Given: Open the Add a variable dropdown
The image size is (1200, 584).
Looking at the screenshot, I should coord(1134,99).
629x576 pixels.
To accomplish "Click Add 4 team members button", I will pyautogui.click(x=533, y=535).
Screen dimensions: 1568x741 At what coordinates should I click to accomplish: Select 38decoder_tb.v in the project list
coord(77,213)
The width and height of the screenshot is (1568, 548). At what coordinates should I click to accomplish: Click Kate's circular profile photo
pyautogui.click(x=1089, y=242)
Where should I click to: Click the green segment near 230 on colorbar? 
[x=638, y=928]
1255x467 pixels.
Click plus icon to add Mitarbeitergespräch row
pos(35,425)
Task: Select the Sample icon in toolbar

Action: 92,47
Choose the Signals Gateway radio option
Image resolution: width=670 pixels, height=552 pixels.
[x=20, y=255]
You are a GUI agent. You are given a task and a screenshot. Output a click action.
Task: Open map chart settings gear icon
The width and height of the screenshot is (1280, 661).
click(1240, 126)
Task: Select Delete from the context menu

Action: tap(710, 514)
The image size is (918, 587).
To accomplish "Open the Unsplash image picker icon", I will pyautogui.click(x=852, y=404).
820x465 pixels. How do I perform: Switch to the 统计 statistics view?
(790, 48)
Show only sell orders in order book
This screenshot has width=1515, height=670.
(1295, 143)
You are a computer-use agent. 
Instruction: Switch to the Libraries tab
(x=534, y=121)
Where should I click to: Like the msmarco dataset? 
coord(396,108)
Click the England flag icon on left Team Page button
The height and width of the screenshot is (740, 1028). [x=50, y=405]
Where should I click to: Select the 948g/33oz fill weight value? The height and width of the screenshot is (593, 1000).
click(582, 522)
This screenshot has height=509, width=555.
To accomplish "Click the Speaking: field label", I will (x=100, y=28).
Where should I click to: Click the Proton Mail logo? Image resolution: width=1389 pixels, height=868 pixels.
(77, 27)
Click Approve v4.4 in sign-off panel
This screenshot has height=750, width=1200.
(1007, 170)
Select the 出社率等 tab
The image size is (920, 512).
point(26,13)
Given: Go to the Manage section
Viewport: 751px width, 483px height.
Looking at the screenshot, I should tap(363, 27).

____

• [WHAT IS BEING ASKED]
Give back exactly the lines from the one containing "820x465 pixels. How" through the last line of the records.

• [RESULT FOR THIS TASK]
820x465 pixels. How do I perform: Switch to the 统计 statistics view?
(790, 48)
Show only sell orders in order book
This screenshot has width=1515, height=670.
(1295, 143)
You are a computer-use agent. 
Instruction: Switch to the Libraries tab
(x=534, y=121)
Where should I click to: Like the msmarco dataset? 
coord(396,108)
Click the England flag icon on left Team Page button
The height and width of the screenshot is (740, 1028). [x=50, y=405]
Where should I click to: Select the 948g/33oz fill weight value? The height and width of the screenshot is (593, 1000).
click(582, 522)
This screenshot has height=509, width=555.
To accomplish "Click the Speaking: field label", I will (x=100, y=28).
Where should I click to: Click the Proton Mail logo? Image resolution: width=1389 pixels, height=868 pixels.
(77, 27)
Click Approve v4.4 in sign-off panel
This screenshot has height=750, width=1200.
(1007, 170)
Select the 出社率等 tab
The image size is (920, 512).
point(26,13)
Given: Go to the Manage section
Viewport: 751px width, 483px height.
Looking at the screenshot, I should tap(363, 27).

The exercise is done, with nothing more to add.